Debian-flavored Linux - My only complaints are hardware compatibility-related, and that is primarily because Nvidia and Intel both suck Microsoft's floppy disk.
Krita, Gimp, Blender - Never needed another art program. Adobe can eat my paintbrush.
LibreOffice - I would literally have this over MSOffice any and every day of the week.
VLC - It just frickin' works. And it's good at its job. It plays anything!
Linux, Firefox, Thunderbird, vi/vim, VLC, Mutt (only occasionally), Irssi
Well I haven't been using Newpipe for ten years... Maybe Skyrim...no, I haven't played that in years... Well it seems my list is gonna be short:
VLC GIMP 7zip
Most of 'em. Here are some highlights.
- vi/vim. The one true text editor
- thunderbird. Standard email client
- musicbee. Absolutely the BEST audio player/organizer anywhere. Sadly, not available on Linux
- potplayer. Just a simple, high quality video player
- LibreOffice. Used to be almost as good as MS. Now it is far better.
- FIrefox, sort of. I've lately switched to Waterfox, which is from the same code base as ff.

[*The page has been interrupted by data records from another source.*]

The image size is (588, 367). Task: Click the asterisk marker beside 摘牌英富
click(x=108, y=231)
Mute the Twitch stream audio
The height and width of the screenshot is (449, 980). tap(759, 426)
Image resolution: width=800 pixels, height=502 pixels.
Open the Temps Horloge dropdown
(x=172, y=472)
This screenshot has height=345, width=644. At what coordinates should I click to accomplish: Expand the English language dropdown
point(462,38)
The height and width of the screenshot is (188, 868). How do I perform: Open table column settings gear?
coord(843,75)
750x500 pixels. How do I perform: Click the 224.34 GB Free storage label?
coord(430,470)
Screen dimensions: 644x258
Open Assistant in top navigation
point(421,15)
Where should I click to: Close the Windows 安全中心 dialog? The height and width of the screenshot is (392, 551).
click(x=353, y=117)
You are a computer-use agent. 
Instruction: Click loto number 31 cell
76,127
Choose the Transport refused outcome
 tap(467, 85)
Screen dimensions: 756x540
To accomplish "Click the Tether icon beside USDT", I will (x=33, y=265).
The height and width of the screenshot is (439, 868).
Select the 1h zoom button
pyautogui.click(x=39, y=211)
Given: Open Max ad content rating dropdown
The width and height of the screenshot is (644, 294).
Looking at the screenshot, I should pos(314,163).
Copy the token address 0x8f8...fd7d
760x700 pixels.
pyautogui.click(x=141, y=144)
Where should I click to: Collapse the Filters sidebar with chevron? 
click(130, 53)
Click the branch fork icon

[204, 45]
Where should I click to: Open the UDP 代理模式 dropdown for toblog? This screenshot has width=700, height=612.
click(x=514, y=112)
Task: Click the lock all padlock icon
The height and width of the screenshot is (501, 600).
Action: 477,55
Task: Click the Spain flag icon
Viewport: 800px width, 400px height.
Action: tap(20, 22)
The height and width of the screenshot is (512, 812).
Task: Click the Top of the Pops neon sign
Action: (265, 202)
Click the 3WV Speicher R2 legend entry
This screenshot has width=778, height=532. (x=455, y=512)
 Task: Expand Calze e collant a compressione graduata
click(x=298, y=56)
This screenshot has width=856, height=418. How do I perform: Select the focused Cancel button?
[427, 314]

I've used ls, cat, echo, cd, mkdir, mv, cp, rm, & ssh pretty much every day I've touched a computer since some time near the end of the twentieth century. Honorable mention to sudo, find, rename, ffmpeg, Gimp, & VLC. If you count ROMs for games, the list gets into the deeper past, though I don't use them as often. I guess I still need to get around a few Windows/DOS machines, so DIR and CD are probably the absolute oldest when at the keyboard.
AntennaPod on my android. An open source podcast player with no ads that has all the features I need to enjoy podcasts.
- Firefox (now using Waterfox), I started using when it was still Mosaic and no idea it would one day become Mozilla Firefox..
- LibreOffice.
- In a couple years, maybe three, I'll be on Mint for 10 years and, yep, I do like it. And I certainly love many GNU apps that came with my distro: they're lightweight, focused and so incredibly useful <3
- I used to love Mac OS (previous to Linux, since the early 80s I had been an Apple user) and many small third party apps. But I moved away from Apple and have no desire to go back.